Remember the AFLAC commercial? There’s nothing to do — you could be broke. Even if your medical expenses are paid for, what about your food, what about your gas? You don’t want to be asked to pay that. There ain’t anything unique about medical insurance market, and that’s the truth.
Now, the thing that stuns me, frankly, that anybody who cares about civil liberty is going two claims, both of which if we — by the way, my favorite argument made during the Bush administration — most of you would be appalled.
Claim No. 1. You know what? If it’s stupid, Congress is not going to do it. It may not be just dishable. There may not be a way to do that in the context of a case. Five men or men and women sitting wearing robes in the Supreme Court. But who cares? Congress is not going to do it. Can you imagine an argument used in the context of one less wiretapping when in interrogations at Guantanamo? Half of you — probably two-thirds of you would be appalled by that. That’s what we hear. Don’t worry about it. It’s not going to happen, because Congress is not going to do it.
The second argument that is utterly specious — and I’m sorry to put it in such blunt terms, Walter, (inaudible) — what individual liberty doesn’t violate the Bill of Rights? The Bill of Rights, ladies and gentleman, is the secondary line of defense in our constitutional system. The first line of defense is structural limitations on ability of governmental units to deal with us, okay? Congress holds legislative power, not executive, not judicial. Article III, Courts hold judicial power. Nobody’s asking whether or not an Article III court can rule legislative power provided it doesn’t violate some interest protected by the Bill of Rights. That is an absurd level of inquiry.
The bottom line is this: Congress could have done — oh, and my third favorite is but Congress could do it in other ways. The Constitution, ladies and gentlemen, is fundamentally about how you do things. Congress could have done it and been willing to pay a political price. The fact that they chose to do it in this way is what dooms this particular mandate.
And the final point, which I think my colleague Ilya made twice, it’s not called necessary or really necessary clause — it’s called necessary-and-proper clause. And I notice my friend, Richard, did not quote the full cite from McCullough. The language was, “It has to be proper,” not “repugnant,” “to the Constitutional scheme.” Nothing could be more repugnant than using the necessary-and-proper clause in conjunction with the commerce clause. That eviscerates dual sovereignty. Nothing can be more repugnant. So, if we have time I can explain to you why it’s really necessary, which is a much more elaborate and technical argument. But it certainly ain’t proper.
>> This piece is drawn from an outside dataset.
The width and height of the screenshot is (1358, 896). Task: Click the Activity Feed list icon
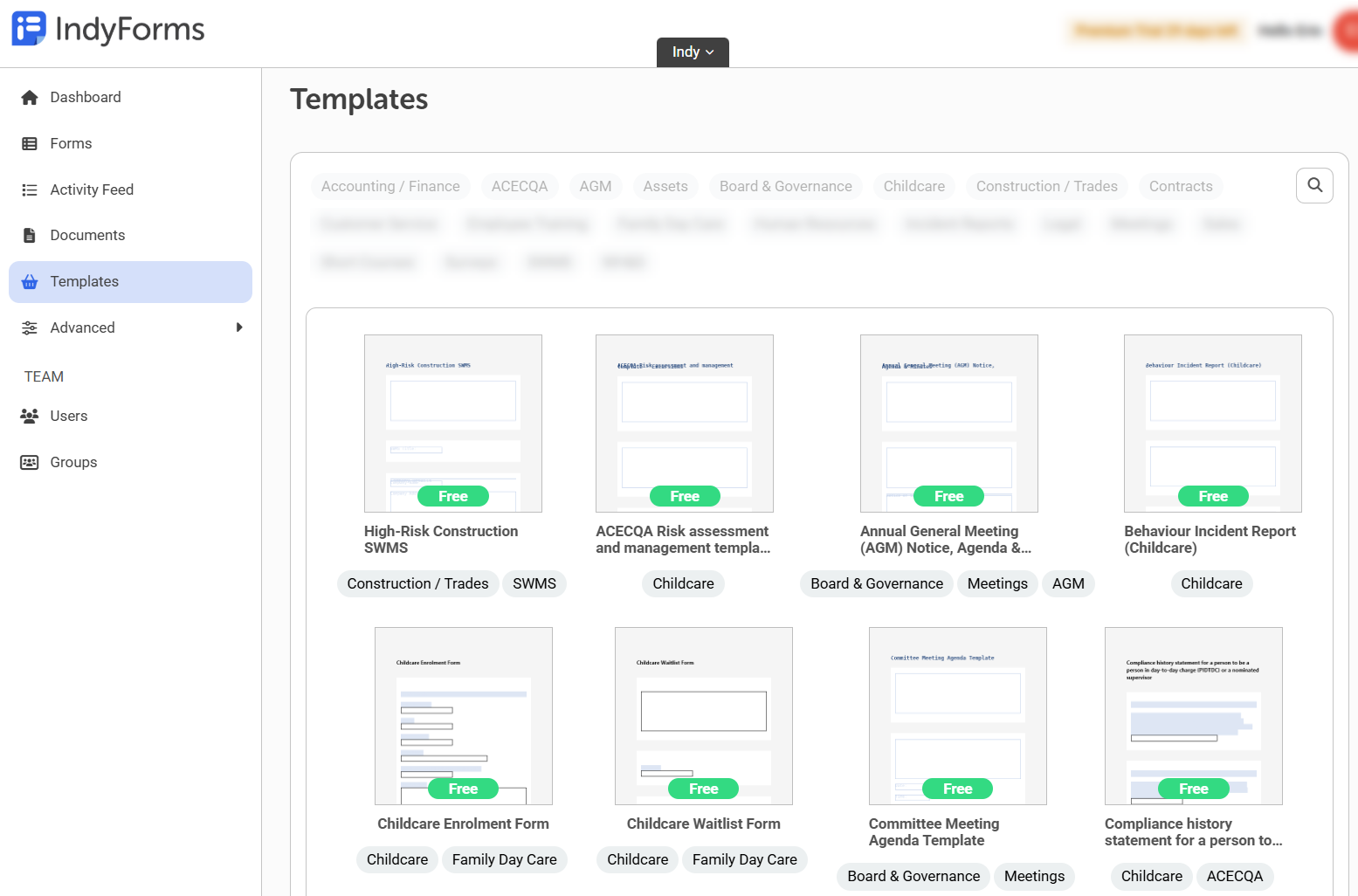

And the last thing that makes me hot under the collar, there’s no case law that supports the proposition. None. If we have time to go and talk about every single commerce clause case — which I’d be happy top — and every single necessary-and-proper case, it does not support that position. The notion that we’re trying to overturn, establish constitutional principles and go back to the pre-Lachlan or, you know, Lachlan era jurisprudence is just specious. It ain’t so. This is utterly unconstitutional, probably the most unconstitutional provision in our history, and I’m saying it without hyperbole.